在我看来,上面引述的假说是许多学者不了解关于《老子》既定的分章内单个句子的特定关联的产物。而要解决的问题就是看起来相当一贯的哲学思想体系内部的分子性关联的问题。这一误解导致了这样的翻译策略: 即假定《老子》由箴言和类似的俗语组成,后世的编者将这些箴言和俗语用或多或少随机性的“是以”和“故”与某个偶然的结论胶合在一起。 (14) 新近的《老子》的重译(常常以马王堆《老子》为底本、刘殿爵的译本也包括在内)没有重提这个问题。 (15)

试图以箴言的理论深入并消解分章内部的关联性困境,还并不成功;原文的音韵迫使木村英一和刘殿爵保留分章的部分完整,即使在内容方面他们没有发现句子间关联的地方也是如此。看起来,刘殿爵并没有始终坚持他自己的分析。他一方面说“每个独立的分章通常由更短的段落组成,这些段落间基本没什么关系” (16) ,同时又说“如果读者能在我划分的部分间看到关联,那么他可以简单地忽略我的区分标记” (17)

除了箴言假说的分析性困境之外,这一假说的实际作用也值得质疑,要知道,《老子》是一个在中国传统的各种支脉中传承、阅读、再阅读了两千多年的文本。即使我们假定《老子》“原本”就是一个联系松散的箴言的汇编,只是由某个有作为的编者为它增添了超出文本所能支持的关联性的“故”和“是以”,我们仍将面对这样的事实: 在历史上,没有一个读者以这样的方式读解这一文本。对于理解作为中国传统一部分的《老子》,箴言假说将是毫无助益的;我们仍不得不以它在不同时代的不同注者、传统和群体中被读解的方式来重构《老子》。这一重构将不得不基于一个共同的想法: 该文本无论从整体的主张,还是从各章内细节的关联看,都是一贯的。

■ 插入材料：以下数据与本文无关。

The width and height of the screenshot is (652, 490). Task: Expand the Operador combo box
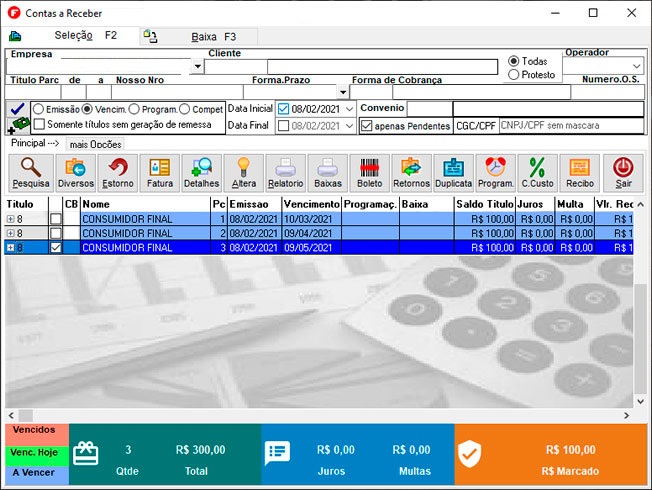(636, 66)
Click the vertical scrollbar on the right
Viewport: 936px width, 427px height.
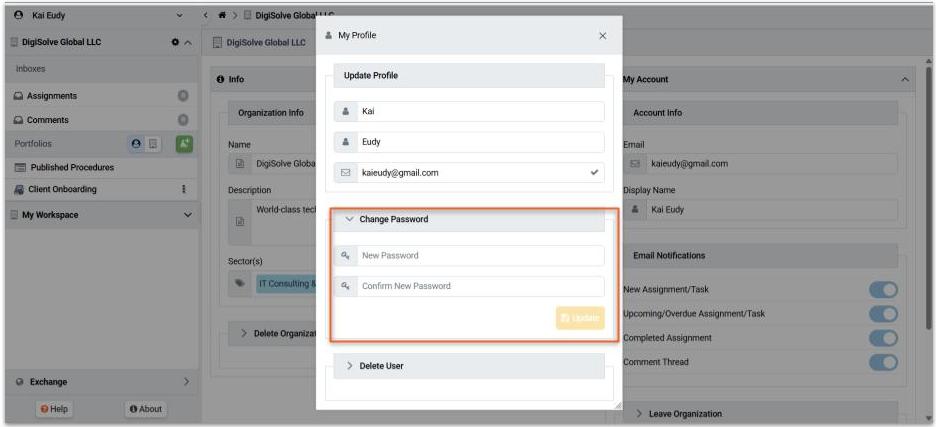click(929, 200)
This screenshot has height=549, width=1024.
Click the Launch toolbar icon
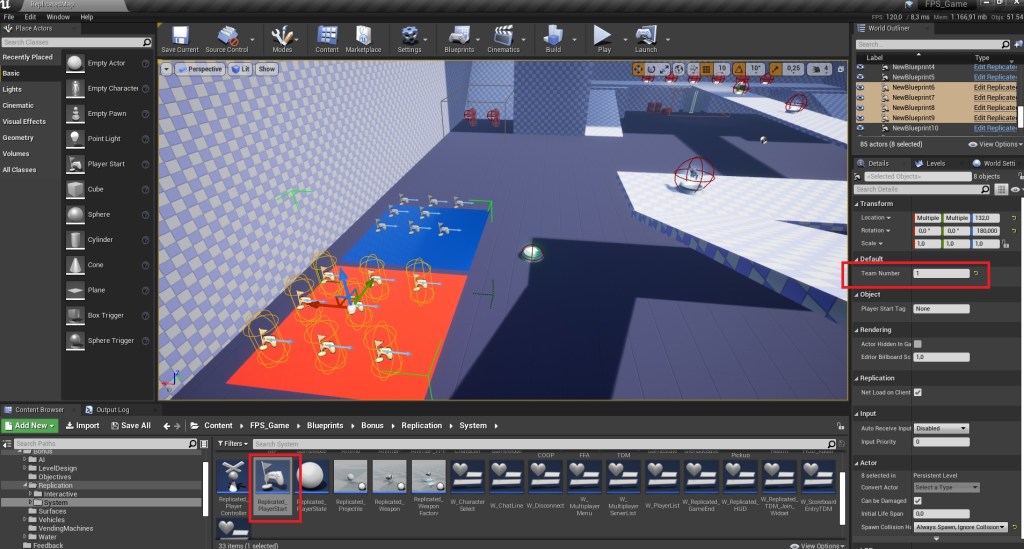click(x=646, y=37)
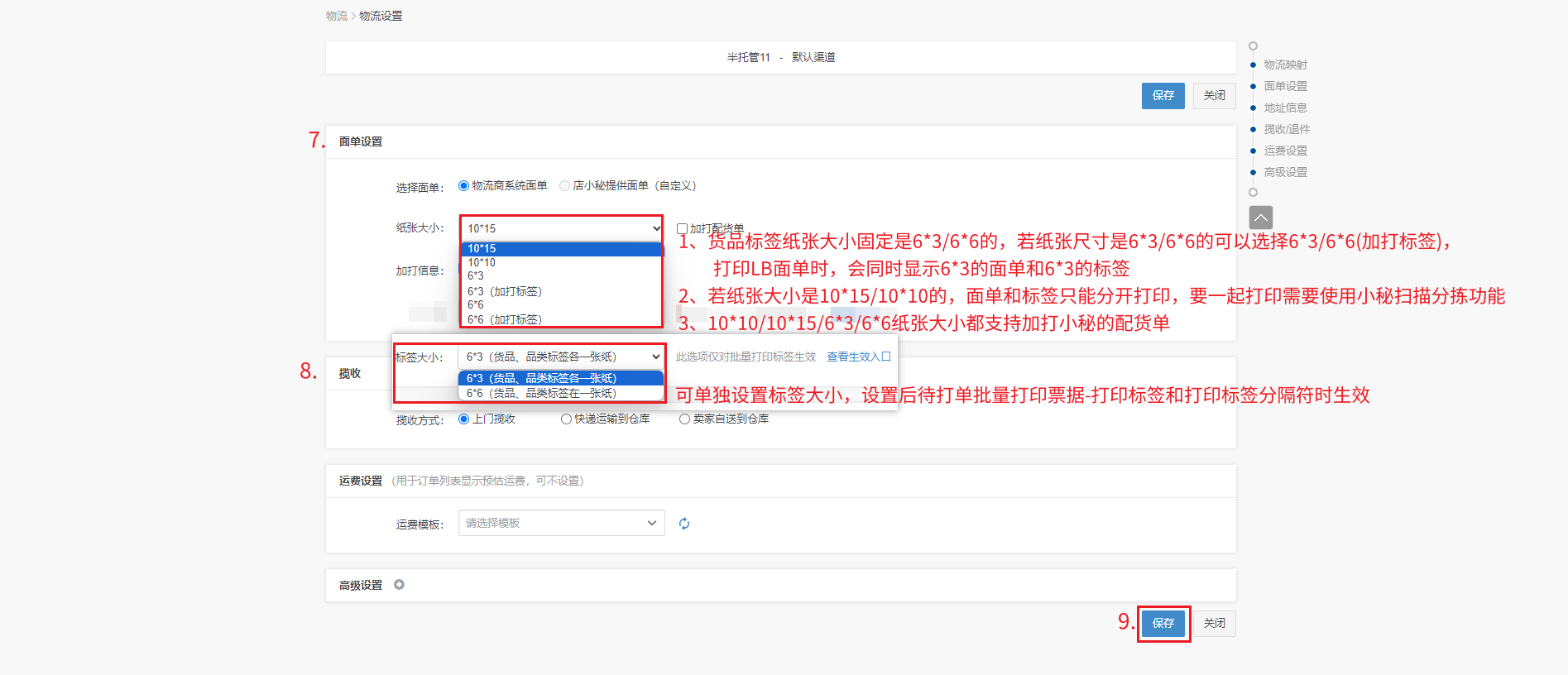Screen dimensions: 1568x675
Task: Go to 高级设置 in side navigation
Action: click(1285, 172)
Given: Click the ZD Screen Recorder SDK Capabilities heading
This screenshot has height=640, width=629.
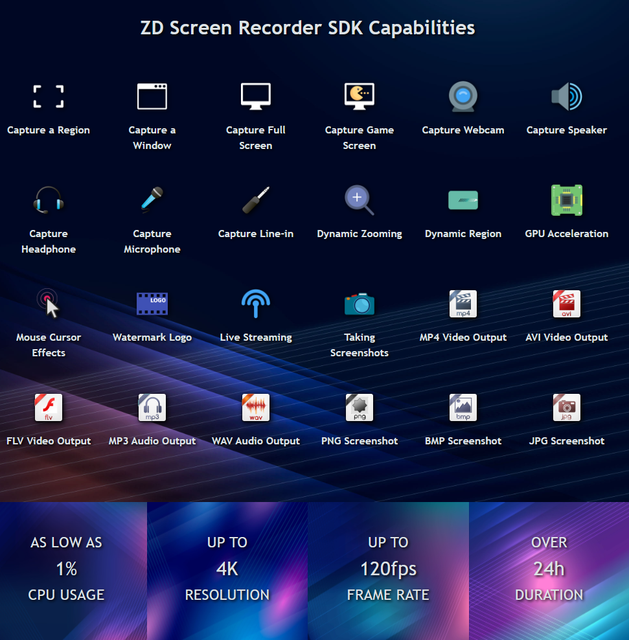Looking at the screenshot, I should pyautogui.click(x=307, y=28).
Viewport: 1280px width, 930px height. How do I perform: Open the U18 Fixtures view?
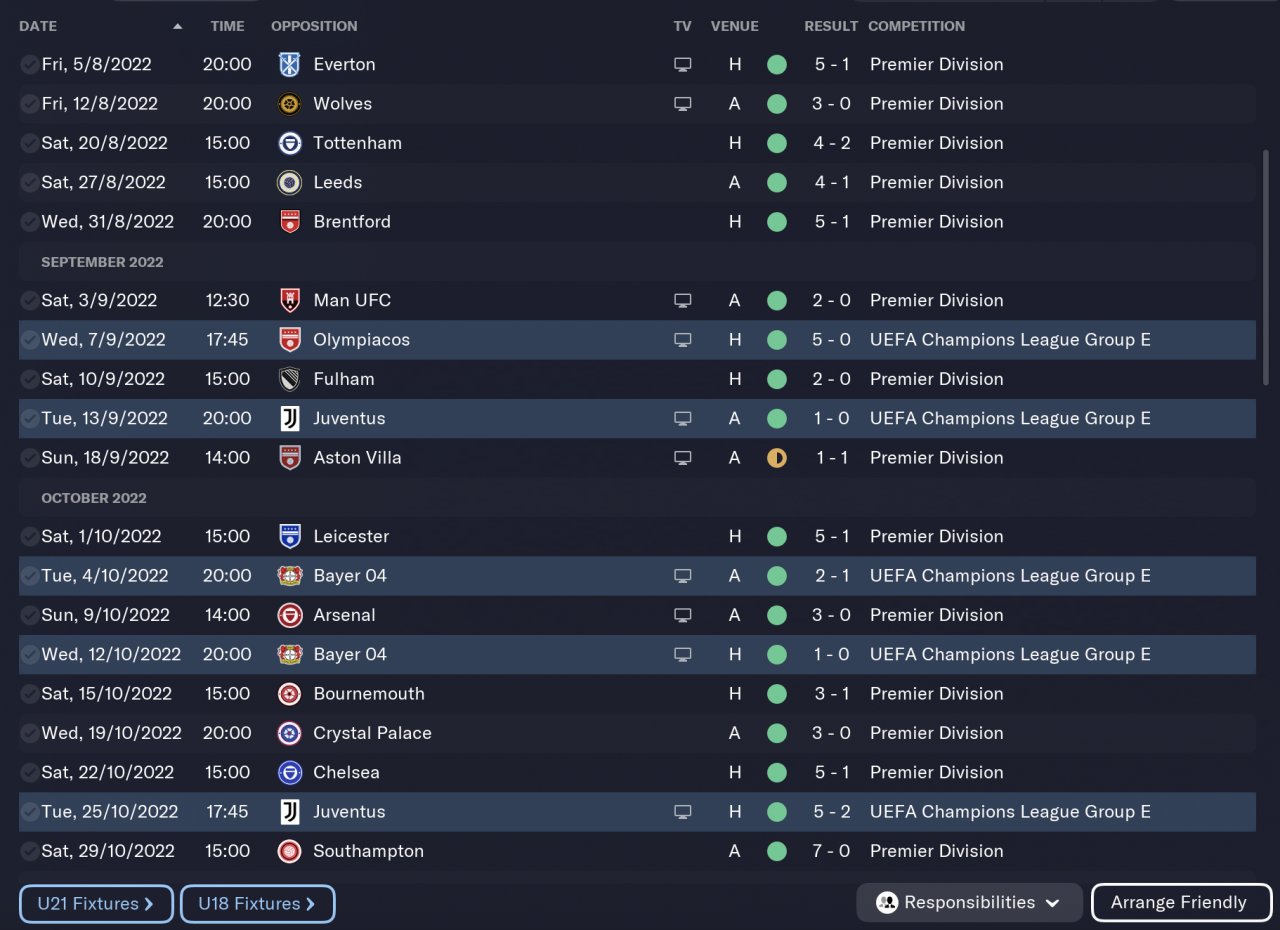(x=257, y=904)
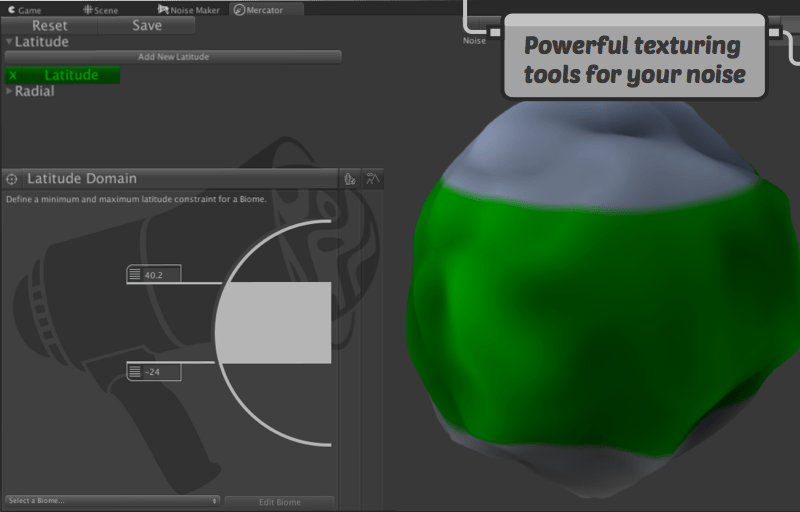Select the green Latitude list item
800x512 pixels.
pos(71,75)
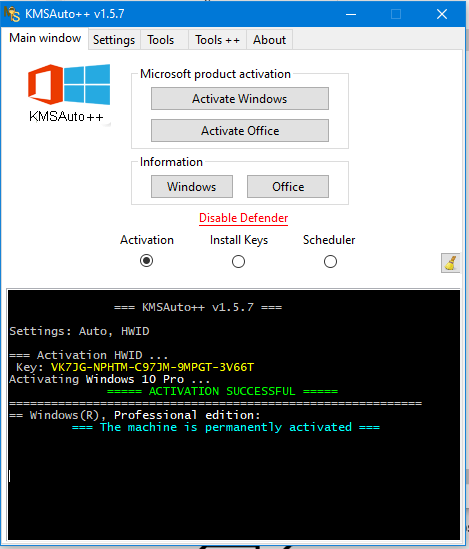Select the Install Keys radio button
Viewport: 469px width, 549px height.
click(238, 262)

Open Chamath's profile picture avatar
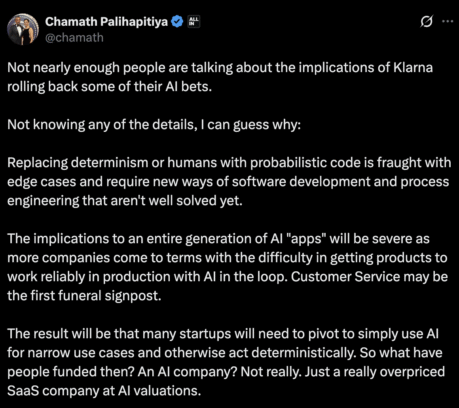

本章将指出,王弼将《老子》读作一个由某种固定的模式——骈体风格写成的文本,对此风格的了解有助于理解各章内部句子的关联;而且,王弼以及其他一些《老子》热切的追随者在他们自己的写作中仿效了这一风格。

对某个文本的历史性读解的重构是一种有根据的诠释学努力,这是毋庸置辩的。然而,现代学者在关注文本的“本意”时,却忽视了历史上的读解者、特别是他们自身的先驱——注释者。英国汉学家Arthur Waley在其《老子》译本跋中以其特有的直率总结了这一观点:“从王弼降及18世纪的所有注释者都是‘布道式的’;也就是说每个注释者根据自己的教义重新解释文本,却没有意图或愿望发现文本原来的意指。因此,在我看来,它们都是没用的。” (18) Waley表达了一个在今天广为接受的观点,这一观点对中国思想史上最精微、最有哲学价值的资源之一——注释的糟糕研究状况负有责任。历代的中文注释被当代学者(包括当代中国和日本学者)至多用作材料源,他们从中发掘关于某个不易处理的文段的某个偶然的注释。当王弼这样的注家被有关玄学的研究当做对象,从而使他们自己的理论呈现出来时,他们的陈述大都被视为独立的句子来引证,剥离了其原本的注释语境和目的。

这一态度并非源于对这些注释的学术研究史;我们几乎找不到此类研究的证据。因此,它的根源只能在西方思想史上寻找。宗教改革和文艺复兴的一个标志就是拒绝教会的注释权威,并建立作为唯一有效的参考点的原文本(Urtext)。作为在文本中并无根据的二手的经院气思考,这一反对注释的欧洲偏见源于欧洲的神学竞争,并最终在世界范围内成为主流。正是这一偏见为中国的注释文献带来了Arthur Waley的刺耳言辞以及学术上的总体漠视。

这一偏见中隐含的现代学术与前现代注释之间的根本差异是对现代的过高估价。在另外的地方我会试着指出王弼以及其他注者的确是在他们自己的哲学、政治与意识形态关切和斗争的背景下阐释《老子》,但是,随着汉末学派和宗教团体的权威陷入低潮,一种对文本高度学术化和理性化的处理对于将这些新注释者的地位提高到“古人”的高度是关键性的。如果这些注释只是随处匆匆记下的札记,它们早就在忽忘中消失了——不会有任何影响。在王弼的时代,各种政治派别间在究竟谁要承袭从《老子》中分有的权威这一点上存在着激烈的斗争;因此,新的注释受到细密的审查和评判。王弼的注释能始终有其影响绝非由于他所代表的政治立场,而是由于这一事实: 他引入的是一个对《老子》的切近细密的阐释,它的纯粹的分析性品质为他赢得了尊敬——甚至从他的对手那里。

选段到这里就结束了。